### WORK REQUIRED
If a line of the data below holds the string "dimensions", copy it.

### DATASET ENTRIES
------------

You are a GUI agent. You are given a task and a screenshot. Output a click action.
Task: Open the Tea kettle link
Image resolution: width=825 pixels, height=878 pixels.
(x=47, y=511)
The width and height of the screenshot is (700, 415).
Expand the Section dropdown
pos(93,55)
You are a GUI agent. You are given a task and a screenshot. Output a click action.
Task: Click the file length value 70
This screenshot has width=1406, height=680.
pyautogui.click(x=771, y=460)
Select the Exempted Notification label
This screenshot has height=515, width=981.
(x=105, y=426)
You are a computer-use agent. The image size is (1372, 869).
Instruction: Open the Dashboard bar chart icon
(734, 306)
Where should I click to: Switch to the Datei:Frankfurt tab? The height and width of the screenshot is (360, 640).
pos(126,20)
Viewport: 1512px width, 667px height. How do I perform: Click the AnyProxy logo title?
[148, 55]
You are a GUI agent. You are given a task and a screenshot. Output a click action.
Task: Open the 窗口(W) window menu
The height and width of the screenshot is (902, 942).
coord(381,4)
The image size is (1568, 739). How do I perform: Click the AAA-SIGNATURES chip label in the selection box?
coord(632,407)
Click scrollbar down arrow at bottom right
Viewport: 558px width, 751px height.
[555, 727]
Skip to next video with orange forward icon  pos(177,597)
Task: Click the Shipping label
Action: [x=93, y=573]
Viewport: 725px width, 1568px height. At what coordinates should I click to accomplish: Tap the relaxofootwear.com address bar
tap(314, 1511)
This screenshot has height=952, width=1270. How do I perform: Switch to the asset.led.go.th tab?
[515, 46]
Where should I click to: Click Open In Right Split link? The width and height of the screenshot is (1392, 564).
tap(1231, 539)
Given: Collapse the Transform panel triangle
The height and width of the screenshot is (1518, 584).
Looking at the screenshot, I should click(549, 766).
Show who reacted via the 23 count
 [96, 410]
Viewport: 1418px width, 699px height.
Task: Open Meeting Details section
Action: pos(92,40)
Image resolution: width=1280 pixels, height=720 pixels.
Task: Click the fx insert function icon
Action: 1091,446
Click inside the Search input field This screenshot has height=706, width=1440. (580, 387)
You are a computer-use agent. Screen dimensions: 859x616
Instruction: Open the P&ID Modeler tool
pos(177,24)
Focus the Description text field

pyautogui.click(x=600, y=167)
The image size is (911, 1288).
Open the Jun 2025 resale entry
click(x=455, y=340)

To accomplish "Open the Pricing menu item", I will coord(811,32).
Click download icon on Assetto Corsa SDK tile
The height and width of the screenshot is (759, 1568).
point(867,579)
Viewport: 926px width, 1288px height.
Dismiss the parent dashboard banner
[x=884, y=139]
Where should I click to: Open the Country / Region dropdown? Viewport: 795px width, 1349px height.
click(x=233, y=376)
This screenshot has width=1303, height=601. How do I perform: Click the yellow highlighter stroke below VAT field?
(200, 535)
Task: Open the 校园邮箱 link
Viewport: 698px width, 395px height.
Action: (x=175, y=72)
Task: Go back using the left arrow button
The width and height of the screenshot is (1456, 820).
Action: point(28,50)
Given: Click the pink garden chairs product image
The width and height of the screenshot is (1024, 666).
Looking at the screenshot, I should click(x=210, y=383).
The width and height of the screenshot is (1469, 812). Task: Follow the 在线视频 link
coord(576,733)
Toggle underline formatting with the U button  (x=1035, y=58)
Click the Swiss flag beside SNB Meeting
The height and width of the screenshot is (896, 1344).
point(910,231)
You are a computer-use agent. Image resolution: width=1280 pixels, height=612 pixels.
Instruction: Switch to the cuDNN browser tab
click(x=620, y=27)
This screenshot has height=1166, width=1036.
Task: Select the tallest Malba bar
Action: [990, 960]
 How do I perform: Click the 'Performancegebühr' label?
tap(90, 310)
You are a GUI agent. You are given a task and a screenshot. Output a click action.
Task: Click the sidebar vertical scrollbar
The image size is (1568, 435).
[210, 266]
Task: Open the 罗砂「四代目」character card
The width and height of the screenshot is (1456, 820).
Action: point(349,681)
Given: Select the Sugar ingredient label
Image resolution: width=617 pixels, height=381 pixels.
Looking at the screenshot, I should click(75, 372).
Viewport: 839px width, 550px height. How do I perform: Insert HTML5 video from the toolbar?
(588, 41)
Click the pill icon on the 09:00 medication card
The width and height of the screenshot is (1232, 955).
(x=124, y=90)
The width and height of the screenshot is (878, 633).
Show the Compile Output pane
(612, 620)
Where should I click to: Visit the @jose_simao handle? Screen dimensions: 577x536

------------

### OUTPUT OF THE EXERCISE
You are a computer-use agent. Screen dimensions: 859x616
Where should I click to: Visit the @jose_simao handle? Screen dimensions: 577x536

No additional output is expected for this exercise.